:: Problem requirements ::
Please count the lines in the listing below that contain the string "screenshot". Reply with the number alone.
* Start Records for this task *
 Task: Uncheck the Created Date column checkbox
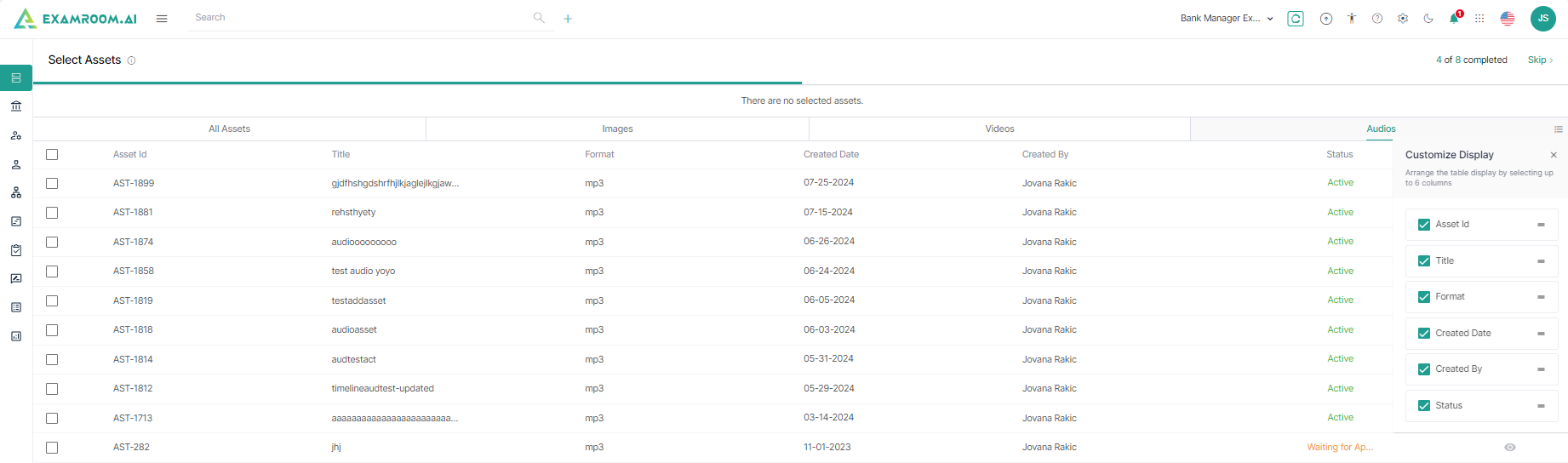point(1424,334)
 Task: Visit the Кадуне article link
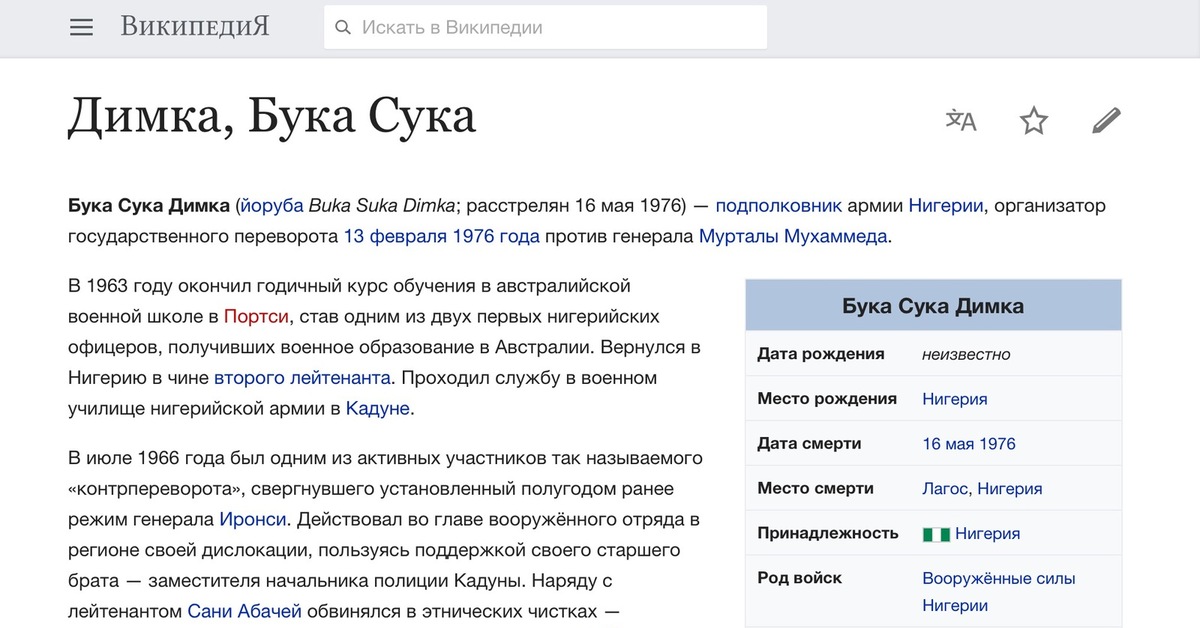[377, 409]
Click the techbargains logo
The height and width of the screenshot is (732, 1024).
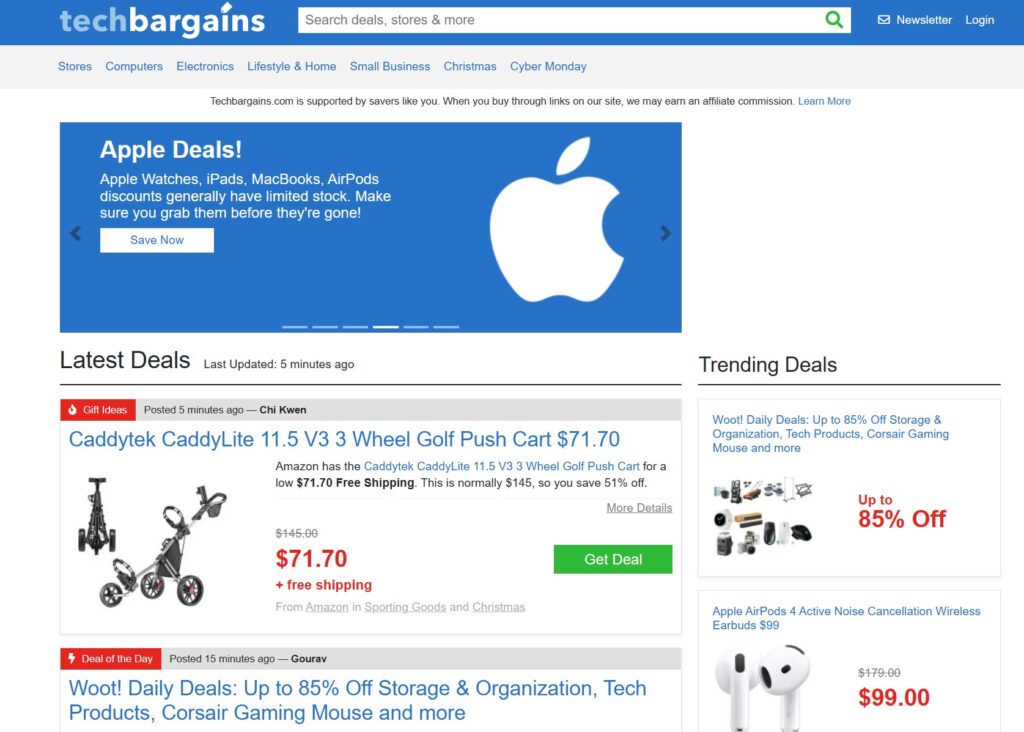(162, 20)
* End Records for this task *
* Start Records for this task *
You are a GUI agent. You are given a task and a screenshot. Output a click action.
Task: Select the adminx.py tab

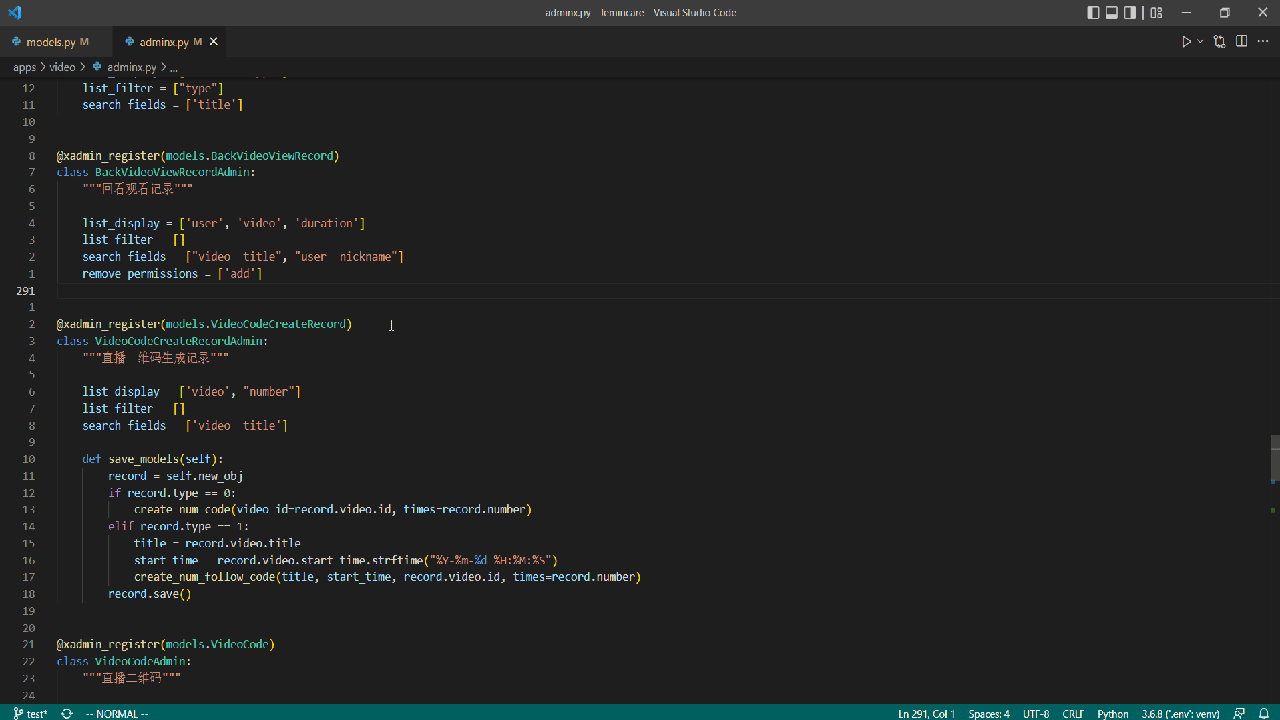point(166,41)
* End Records for this task *
:: Output below ::
2